А потом прошел он вовнутрь и уселся на ложе, на котором ранее привык иметь мою матушку. Помолчал. Потом спросил, был ли у меня сын палача, поскольку видел его на лестнице. Я подтвердил, кивнув головой. Снова он молчал, прервав его через время, за которое можно прочесть несколько молитв:
— Пашко, зачем слезы льешь, отрок?
Почему я плачу? Ну вот как мог я ответить на такой вопрос? Ведь даже в его каменном сердце вопрос должен быть ясен: лью слезы, потому что мать у меня умерла. Или я должен был из этого сделать вывод, что вот даже каменное сердце махлера размякло по причине сироты, оставшегося один-одинешенек на свете? Наверняка следовало бы помолчать. Но я все же отозвался:
— Слезы лью, пан Вшеслав, так как та паскуда, Твожиянек, пана малодоброго сын, отобрал у меня платок, — говорил я, вытирая слезы. Паскуда в те времена означало вора, никчемного человека.
— Тот самый платок, который король Казимир дал матушке моей, когда имел с ней мужнинское дело, и когда был зачат я в животе у нее, — пояснял я.

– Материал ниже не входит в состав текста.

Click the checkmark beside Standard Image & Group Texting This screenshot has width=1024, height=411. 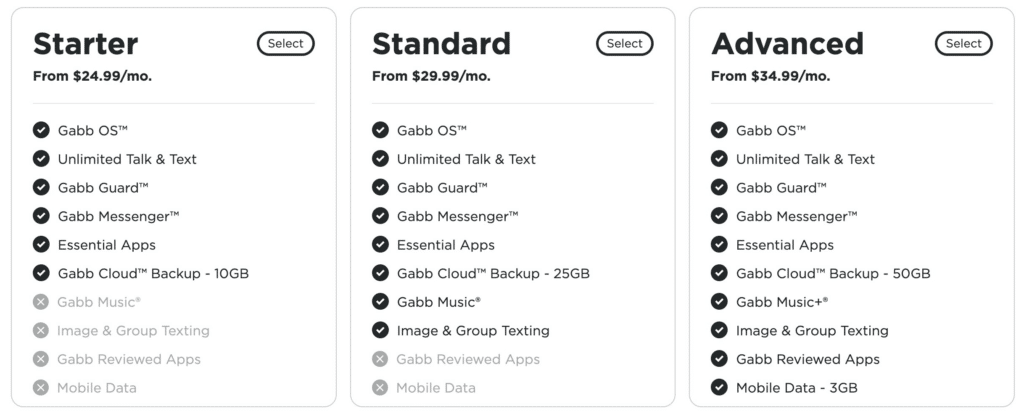380,331
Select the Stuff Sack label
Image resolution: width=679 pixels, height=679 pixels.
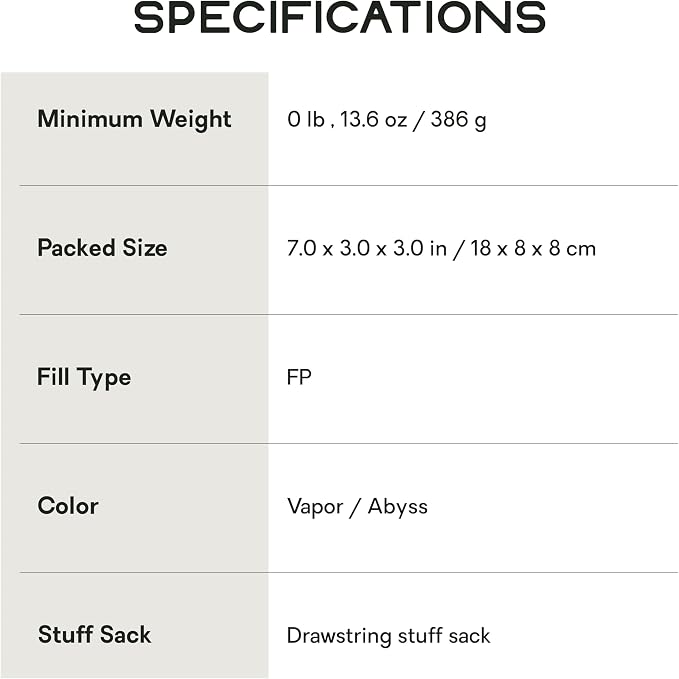[94, 634]
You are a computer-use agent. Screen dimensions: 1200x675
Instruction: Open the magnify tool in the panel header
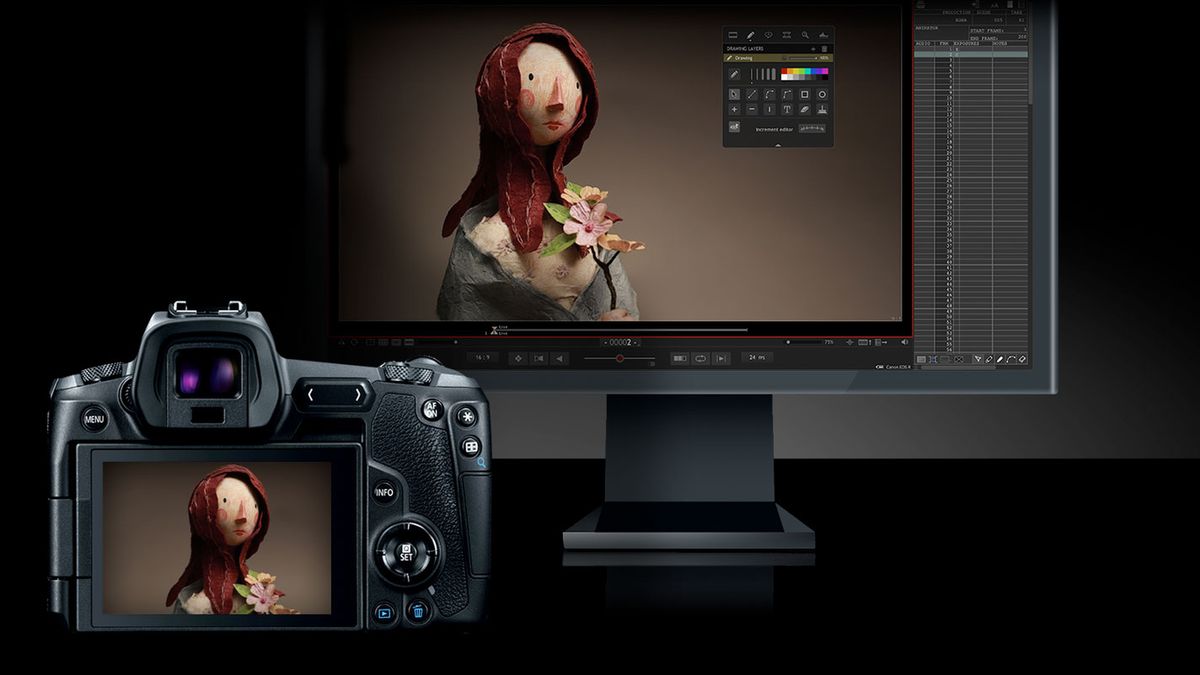coord(806,34)
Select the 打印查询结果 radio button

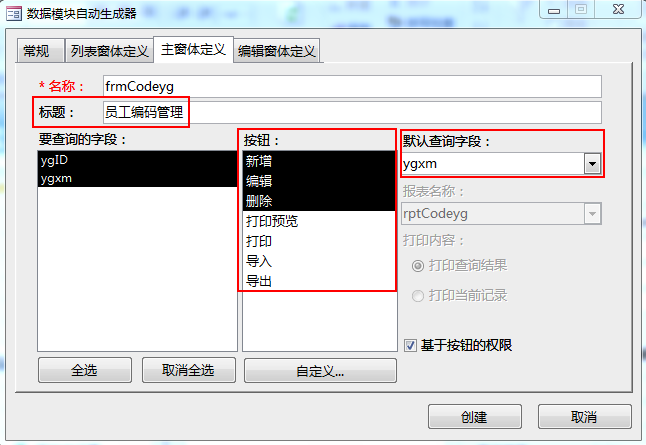(x=418, y=266)
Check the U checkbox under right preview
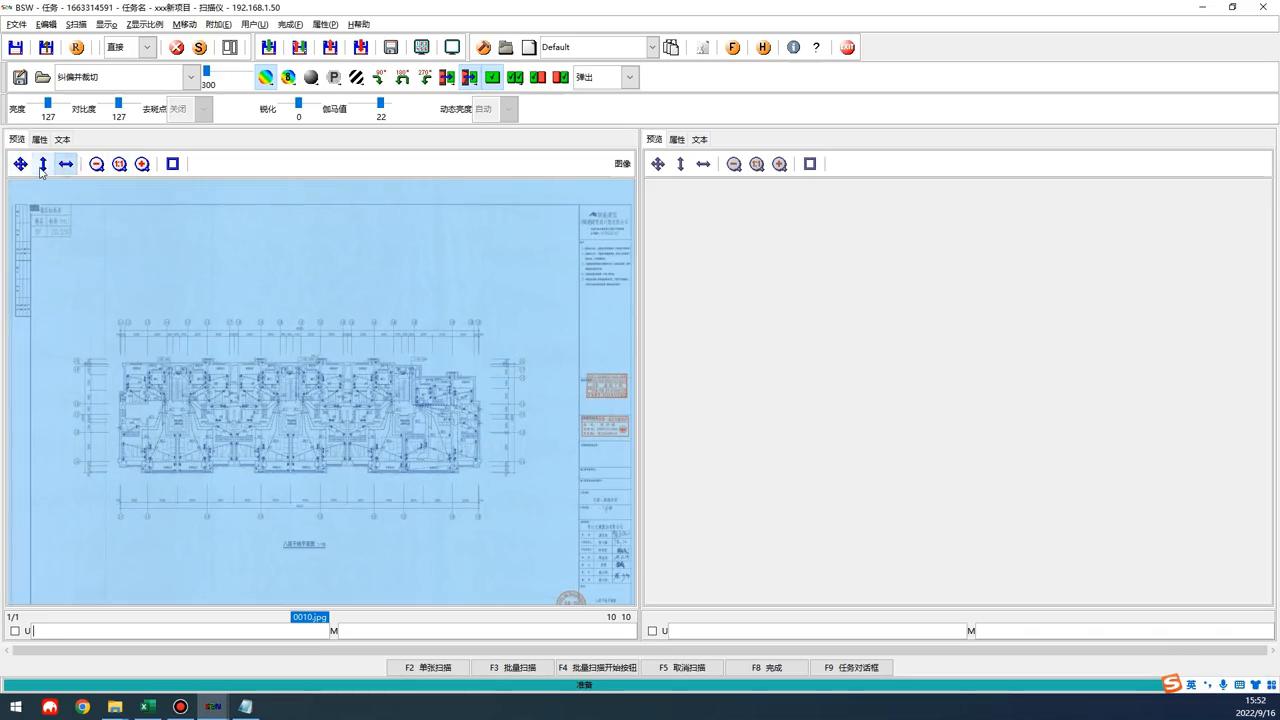 [x=652, y=631]
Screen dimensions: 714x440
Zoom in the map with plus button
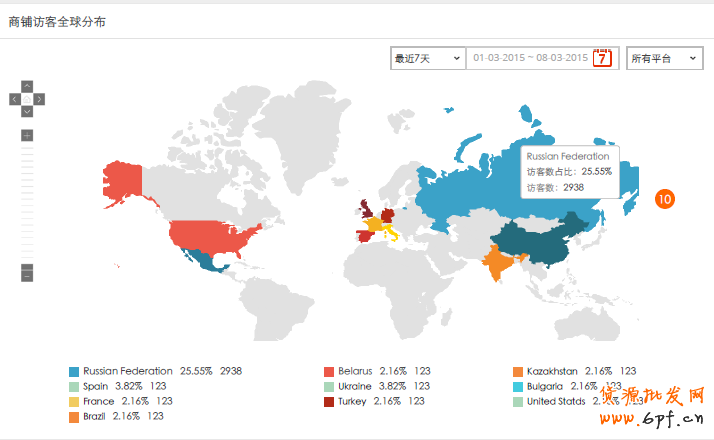(x=27, y=135)
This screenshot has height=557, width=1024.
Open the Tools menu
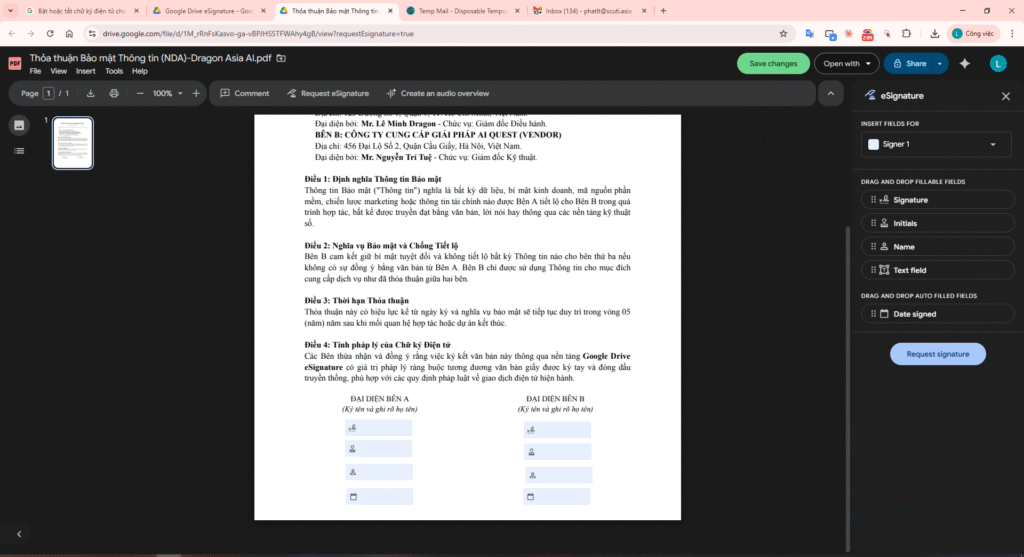tap(114, 71)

Вшеслав покачал головой, не удивился он и не посмеялся надо мной. Наверняка, должен был слышать он эту историю от матери моей. Он еще помолчал, а потом начал говорить.
М были то, наверное, самые важные слова, которые слышал я в своем истинном в-миру-пребывании. То были слова и предложения, которые меня воспитали. Да, да, меня воспитал жмудин, махлер, возможно даже — язычник, в течение тех пары минут, которые заняло у него изложение этой пары простых мудростей.
Это по причине пана Вшеслава сталось со мной то, что стало со мной в истинном в-миру-пребывании и стало причиной моего извечного умирания во времена, в которых иные живут, и в которых живете вы.
А говорил он просто. Говорил о нас, то есть: говорил он о себе и обо мне, но применил общее местоимение "мы", хотя мне казался принадлежавшим к иному роду людскому. Один род людской — это навоз людской, то есть моя матушка, духны, стрыки — то есть нищеброды всяческие, я, и Малгожатка, и Пётрусь, и Твожиянек, и бабы, что в бане воду греют, и конюшенный хромоножка, которого каждый господинчик в морду бьет за то, что тот ему за конем плохо ухаживал; а он за лошадями все время плохо ухаживает, поскольку хромой, а значит — медлительный, и от этих побоев он уже не совсем в себе; а дальше кухонная прислуга и всякие ничем не связанные люди, что по городу покорно бродят, пару грошей желая заработать — а другой род людской это те, кто ездит верхом, господа, опоясанные рыцари в блестящих доспехах, вельможи и сановники.
Иисус Христос и Господь Бог, казалось мне, обязательно должны были ко второму роду принадлежать, а еще король Людовик, что тогда правил, хотя в Кракове бывал редко; и отец мой, покойный король Казимир, и цеховые мастера, и брат деда моего, купец. И, наконец, пан Вшеслав, махлер, повелитель моей матушки и меня тоже.
И говорил он о том, что это должен быть мой первый урок. Урок того, что я абсолютно сам, сам-один, один-одинешенек, и что сам я единственный опекун свой, и что люди не заберут у меня только лишь того, чего я им не позволю забрать. И что получу я лишь то, что силой вырву у мира. Что брат мой — кинжал, сестра моя — секира, приятель — нож.